Collected data entries
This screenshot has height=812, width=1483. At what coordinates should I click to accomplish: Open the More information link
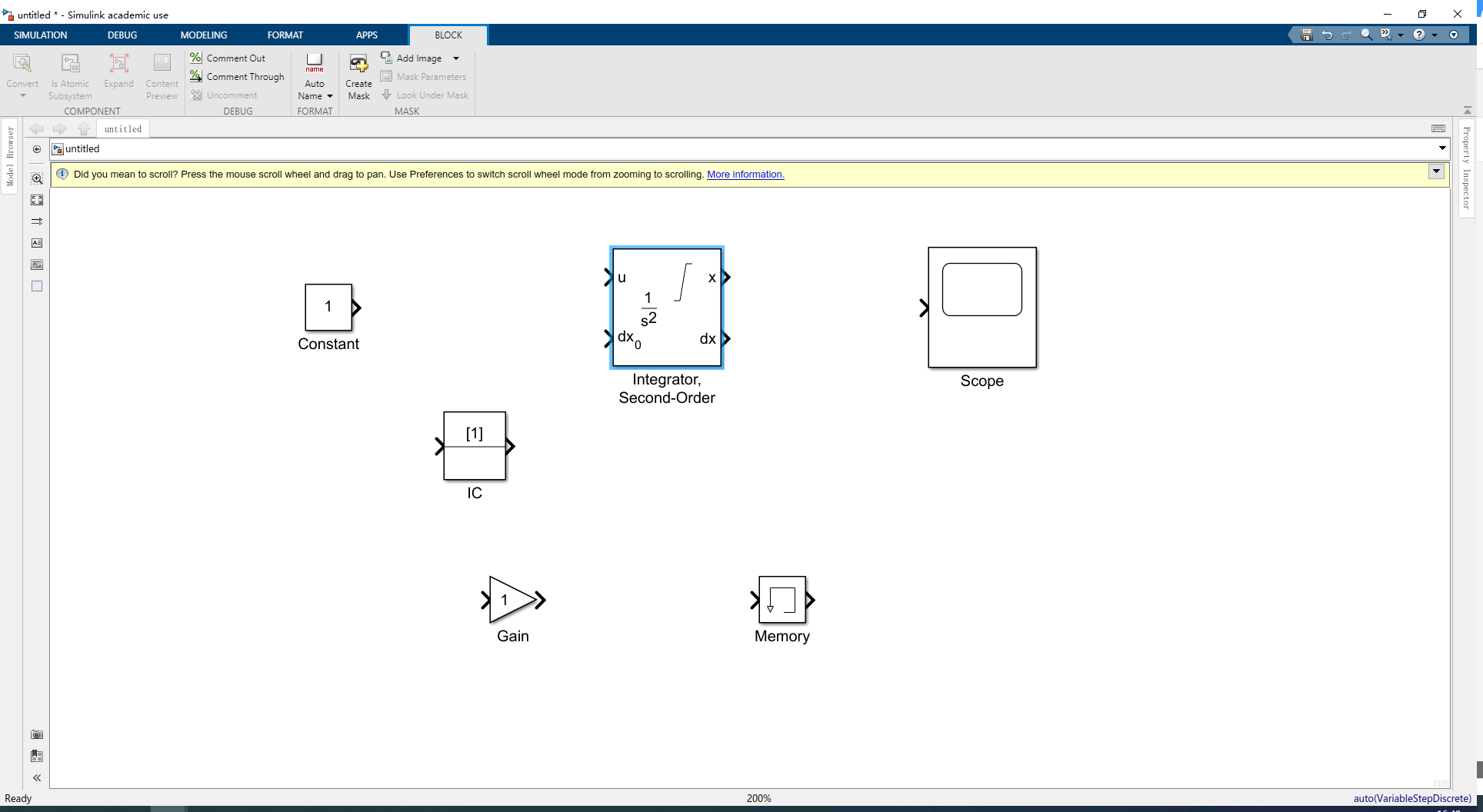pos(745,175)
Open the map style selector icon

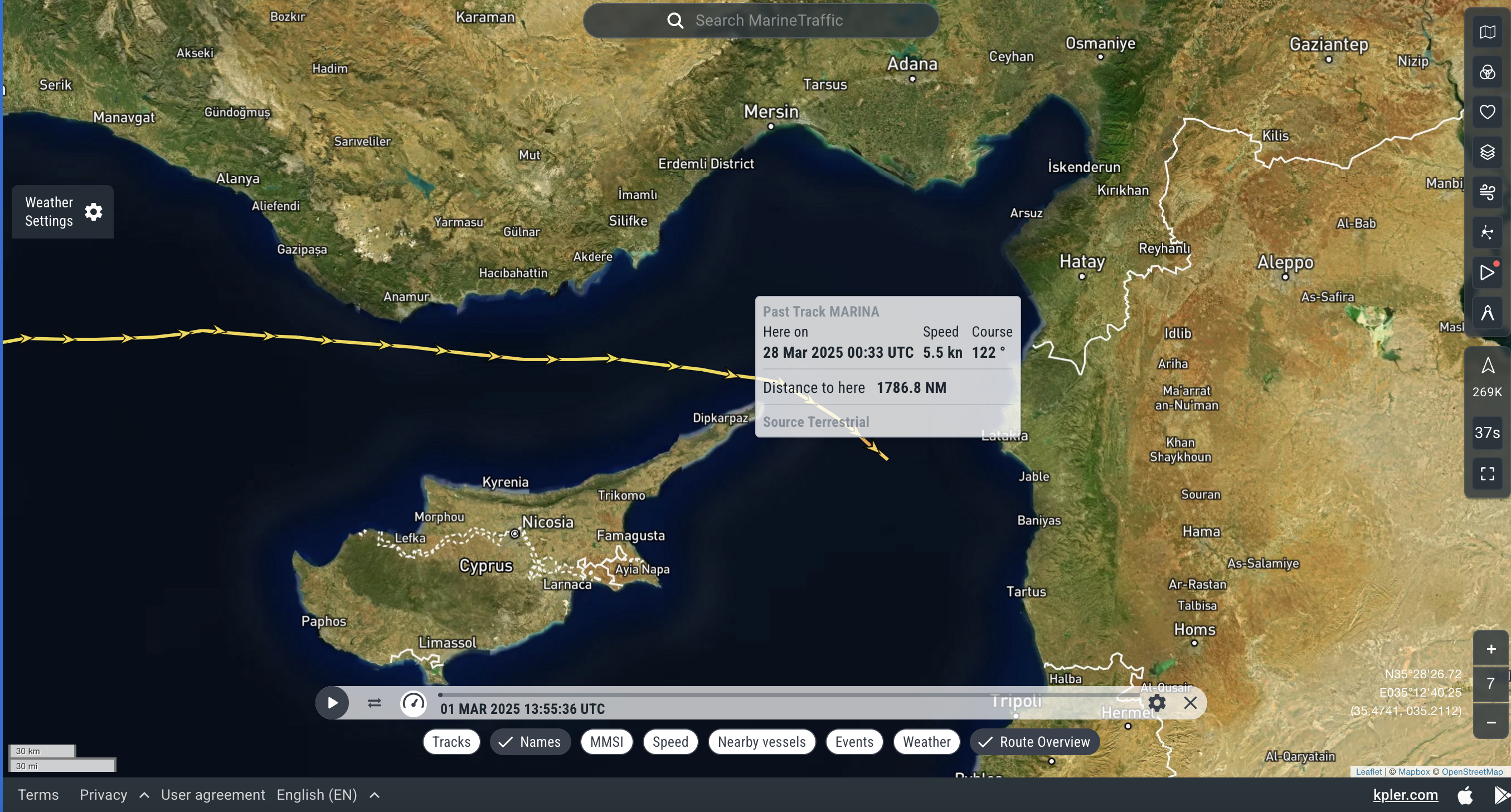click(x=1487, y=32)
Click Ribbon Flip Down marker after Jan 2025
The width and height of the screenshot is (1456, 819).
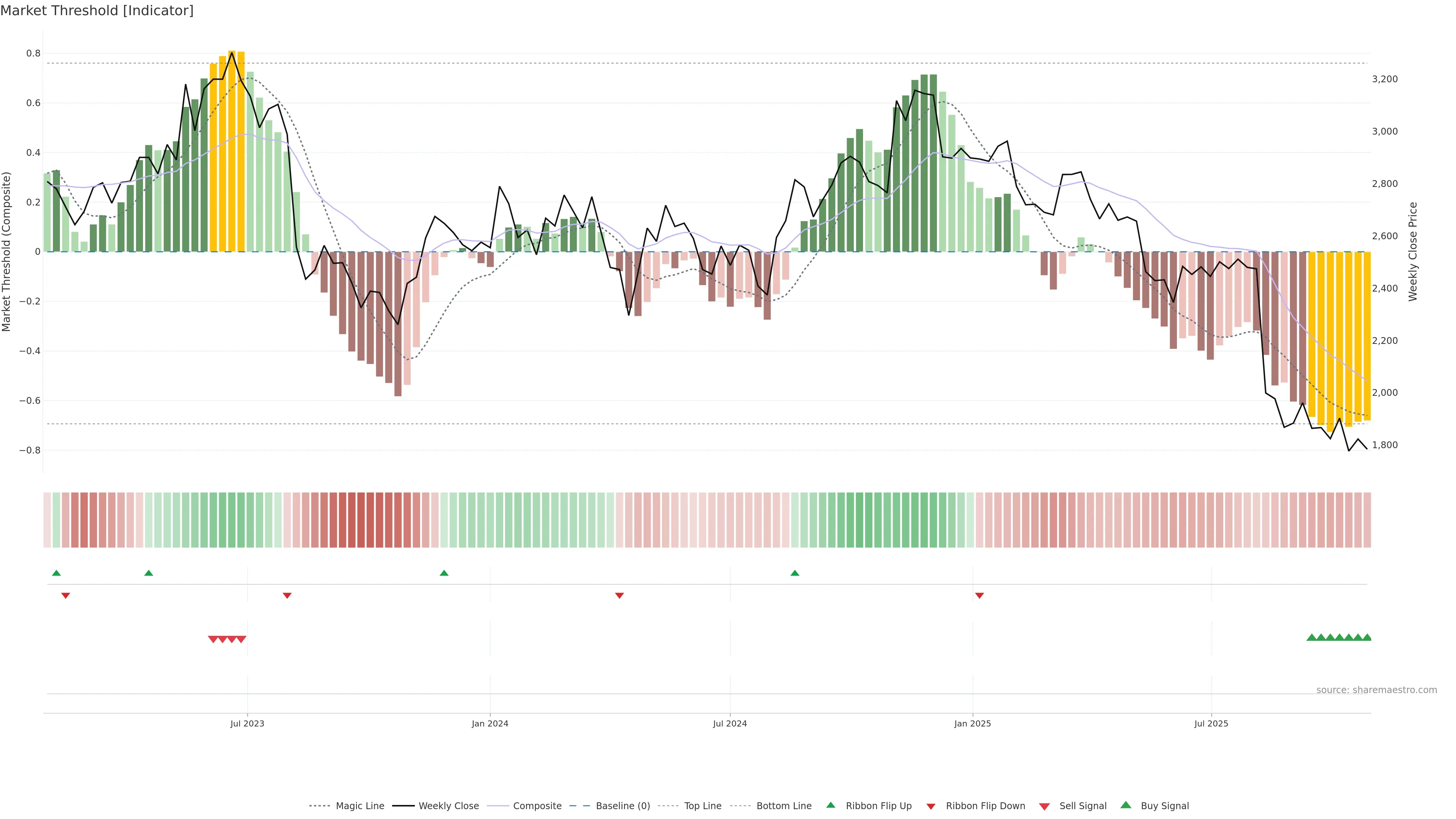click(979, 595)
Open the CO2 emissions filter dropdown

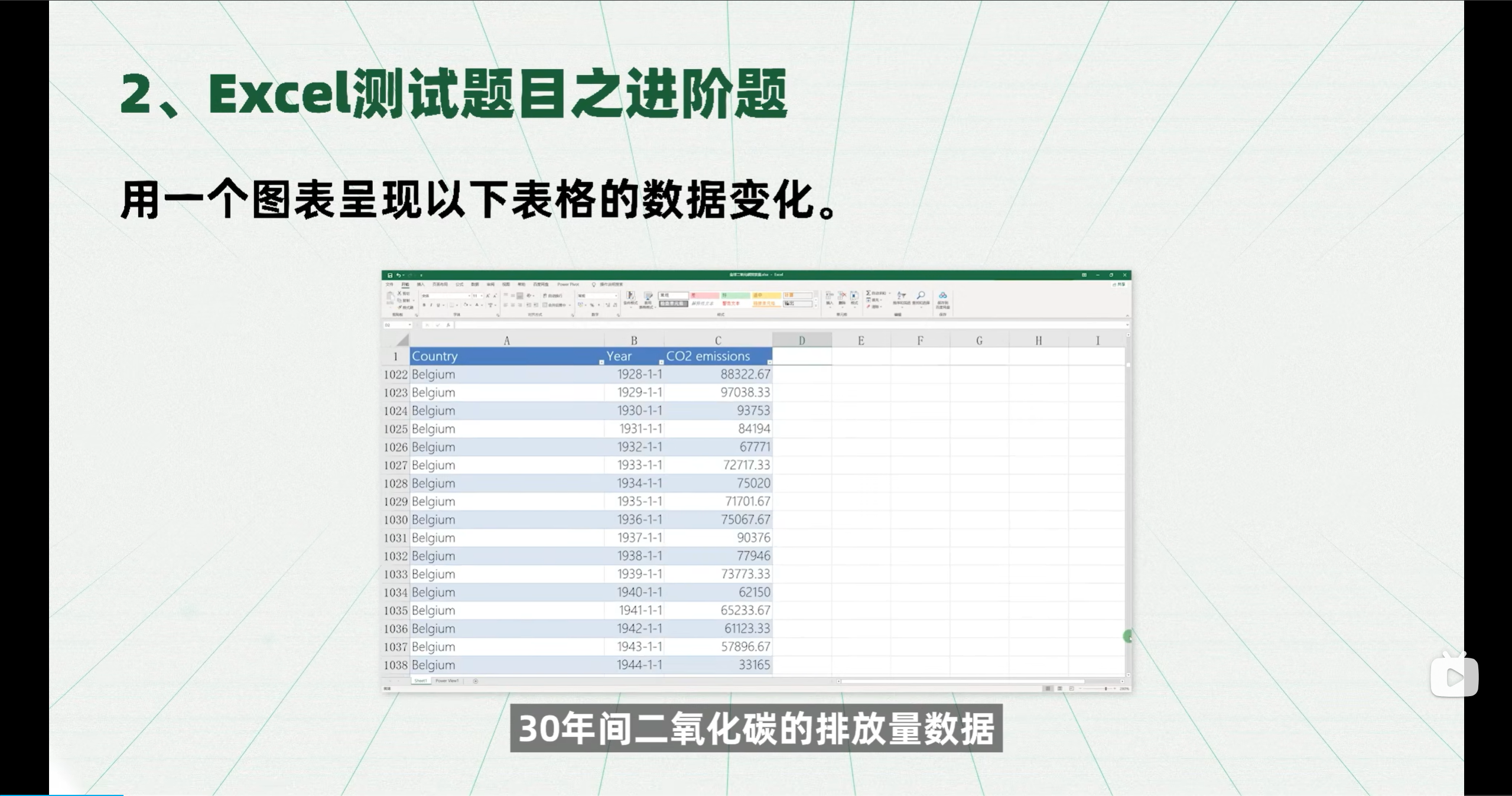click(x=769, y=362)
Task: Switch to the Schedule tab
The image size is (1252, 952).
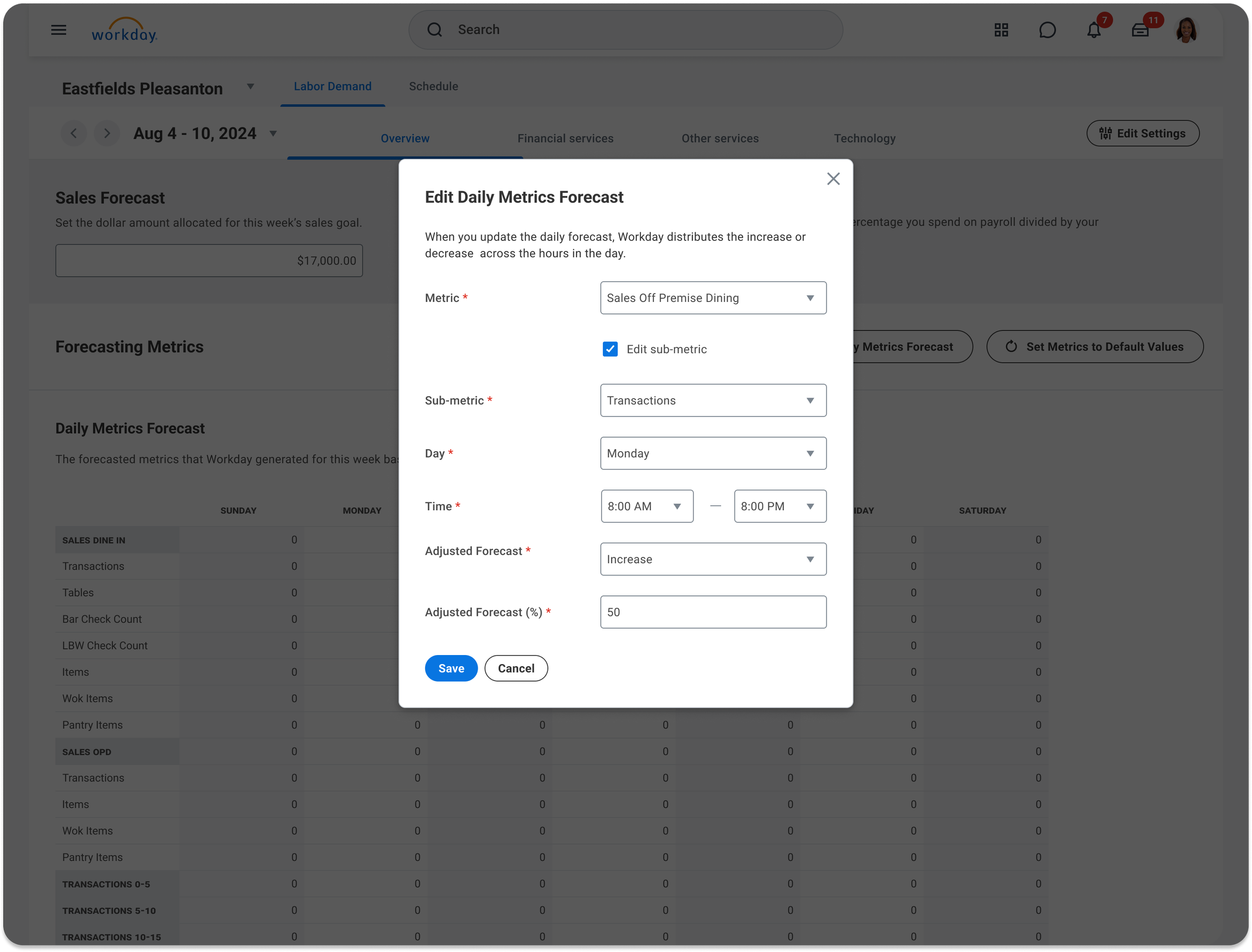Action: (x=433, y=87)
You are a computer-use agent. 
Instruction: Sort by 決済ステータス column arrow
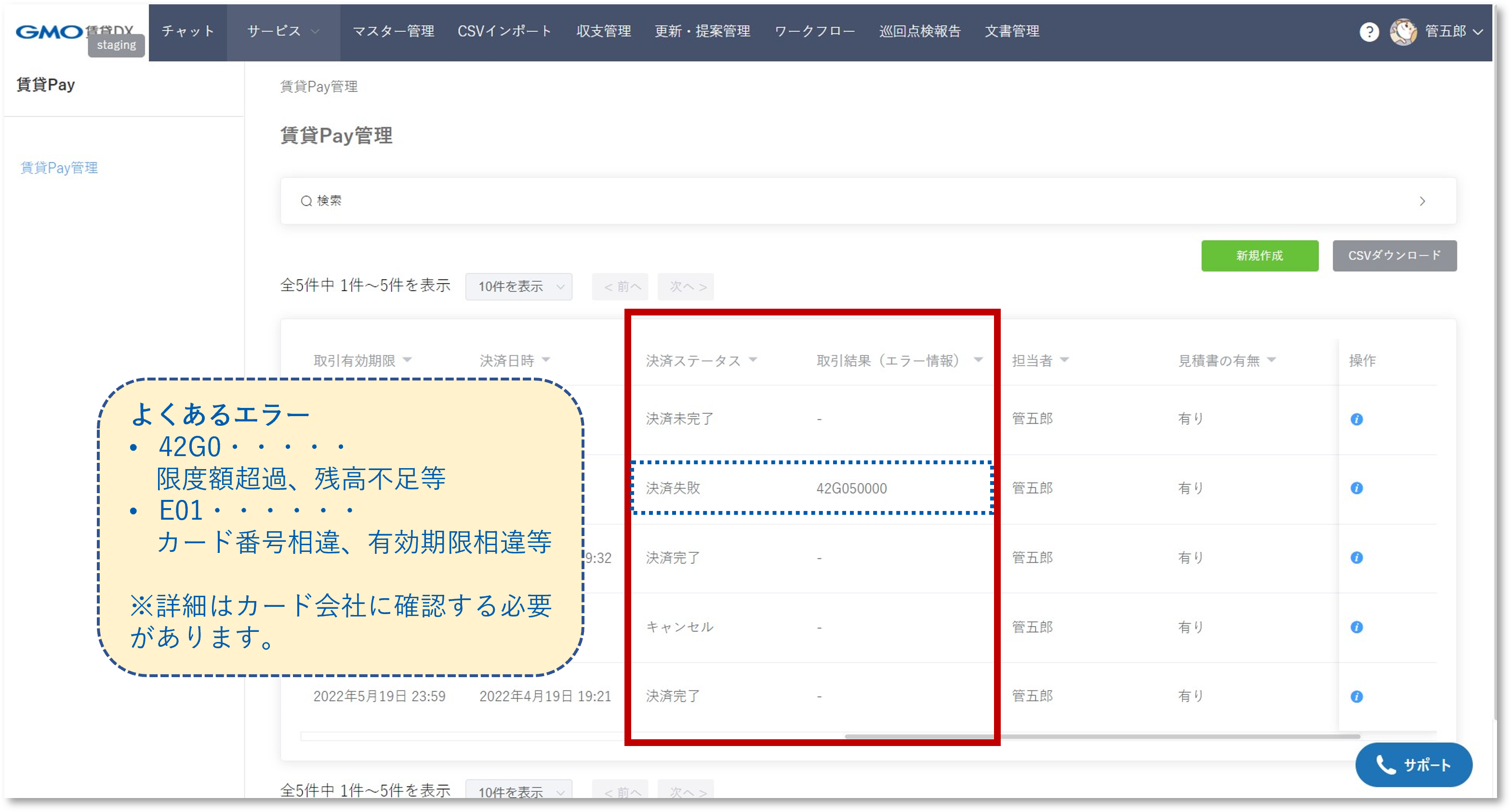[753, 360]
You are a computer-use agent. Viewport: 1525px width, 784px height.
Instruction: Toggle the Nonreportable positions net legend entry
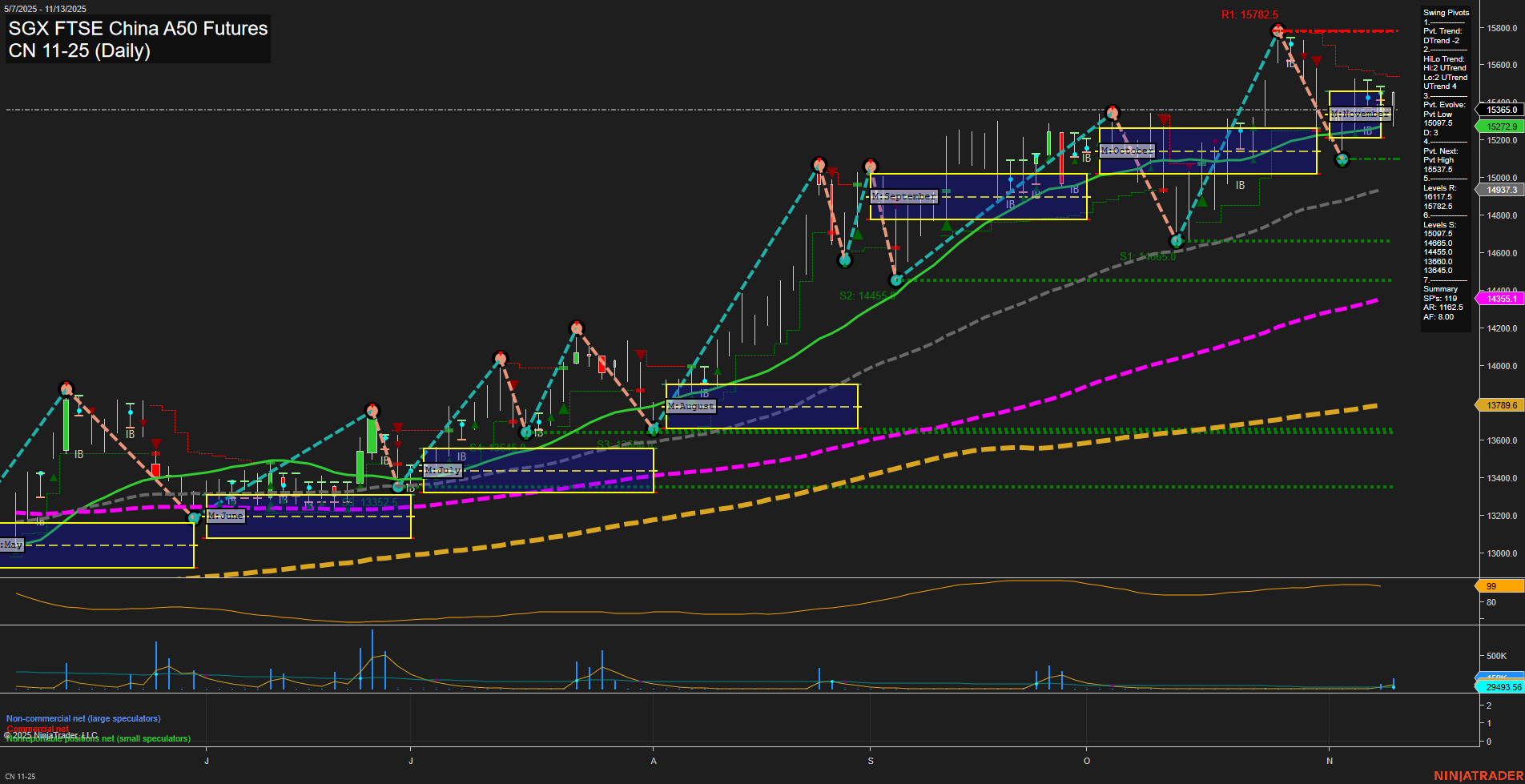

TASK ITEM:
Your answer should consist of each line above in which "agent" appears.

RESULT OF THE EXERCISE:
You are a computer-use agent. 
You are a computer-use agent. Viewport: 1525px width, 784px height.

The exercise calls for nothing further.